Phillies free-agent target: Zack Wheeler

Leading up to baseball’s winter meetings, we will take a daily look at some of the game’s top free agents and how they could potentially impact the Phillies.

Today, we check in on Zack Wheeler, a right-hander who is seen as having much untapped potential.

The vitals

The very talented Wheeler has a big fastball — his career-high 96.8-mph average velocity was fourth-best in the majors among starting pitchers in 2019 — and excellent breaking stuff, but injuries and inconsistency have prevented him from blossoming into a star. He is 44-38 with a 3.77 ERA lifetime. He was the No. 6 overall pick by San Francisco in the 2009 draft. He was traded to the Mets two years later for Carlos Beltran, who is now the Mets' manager. Wheeler will turn 30 in May.

Why he fits

His career is trending upward and a team might be getting him just as he’s about to put it all together. Wheeler has been mostly healthy the last two seasons, going 23-15 with a 3.65 ERA in 60 starts.
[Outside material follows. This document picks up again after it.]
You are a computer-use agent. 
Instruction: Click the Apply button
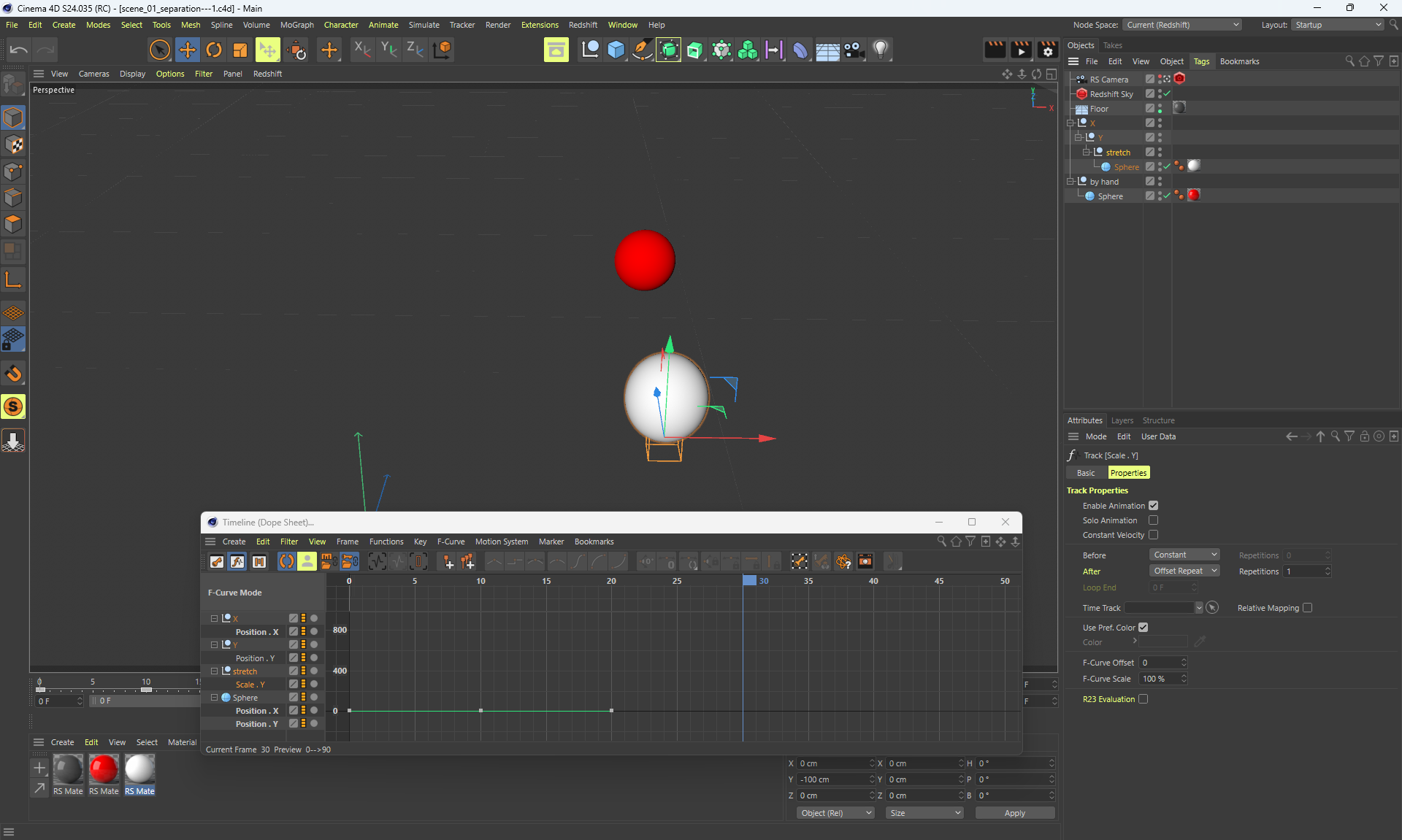pyautogui.click(x=1014, y=813)
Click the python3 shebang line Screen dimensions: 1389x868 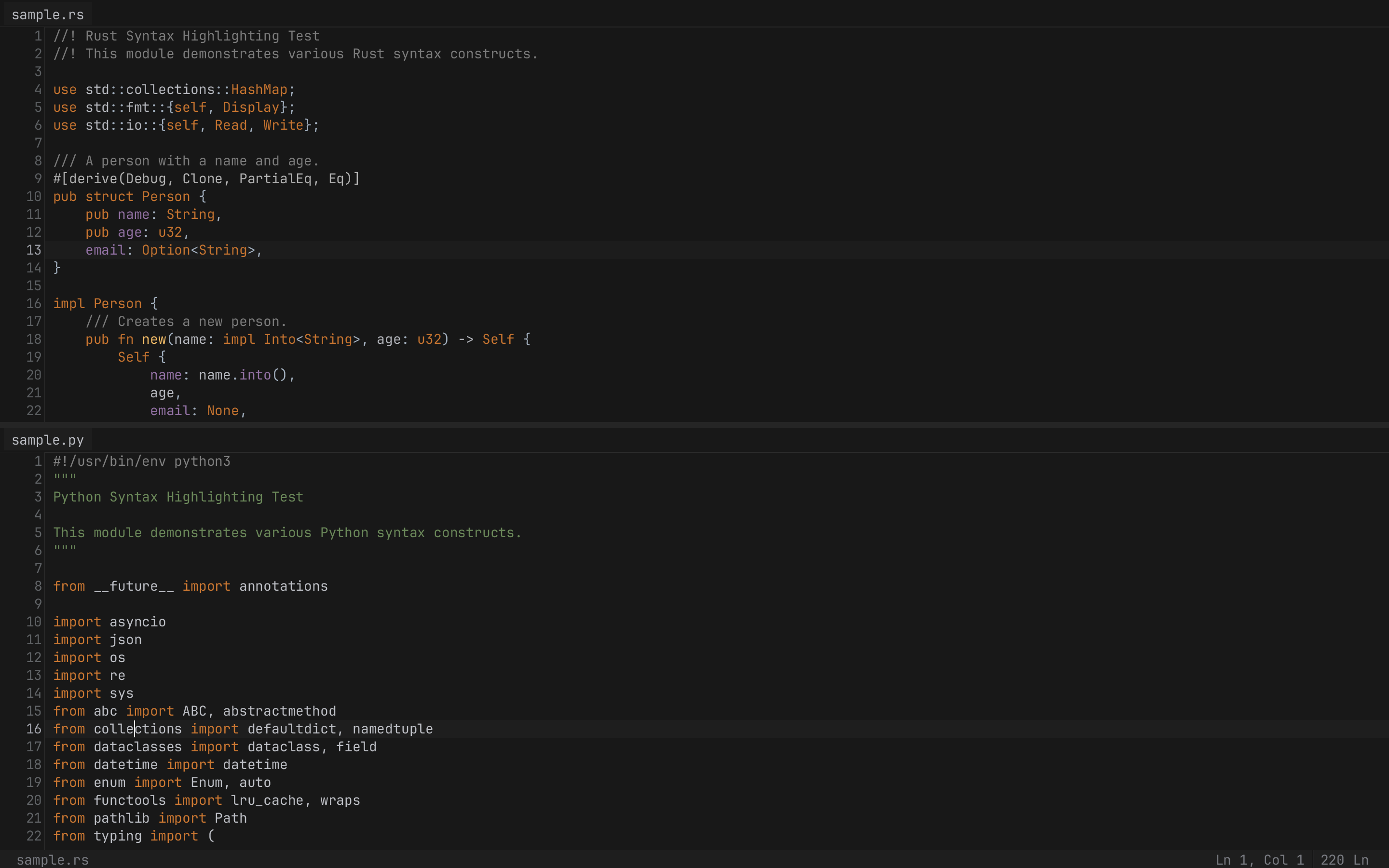[142, 461]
He has pitched 182⅓ and 195⅓ innings, respectively, the last two seasons, a good sign after struggling with injuries early in his career. In both 2018 and 2019, he was one of the best in baseball after the All-Star break, going a combined 14-3 with a 2.26 ERA.

Wheeler also reached a career high by throwing a first-pitch strike 65.8 percent of the time, a top-10 mark that placed him ahead of Jacob deGrom, Gerrit Cole and Justin Verlander.

Given the supply and demand for starting pitching in the majors, Wheeler is headed for a big payday, but not as big as the top arms in this market. That might allow the Phils to spread around their dollars and fill multiple holes.

Why he doesn’t fit

From Charlie Morton in the starting rotation to David Robertson, Pat Neshek and Tommy Hunter in the bullpen, the Phillies have been burned by injuries to free-agent pitchers. Wheeler missed significant time recovering from Tommy John surgery in 2015 and 2016. He spent time on the injured list in 2017 and was briefly sidelined in 2019 with what was called shoulder fatigue. He rebounded quickly and was able to make 31 starts, but his health history can't be ignored.

The Phillies need to be protective of their high draft picks. They would surrender a second-round pick for the right guy. The question remains: Is the inconsistent Wheeler the right guy? When push comes to shove, the Phils would probably do it.

The price tag

Some team is going to bet on Wheeler being ready to reel off several years of good health and effectiveness. The industry feel is that Wheeler could come in somewhere between the four-year, $68 million deal that Nathan Eovaldi got from Boston last year and the six-year, $140 million that Patrick Corbin got from Washington. In other words, he could be looking at a $100 million payday. 

Scout’s take

“The velocity is intriguing. My concern is he gets hit too hard for the kind of stuff he has. He’s had some health glitches so that makes it a risk for the kind of money he’s going to get. But the raw stuff and potential are definitely there. It just depends on a team’s willingness to risk.”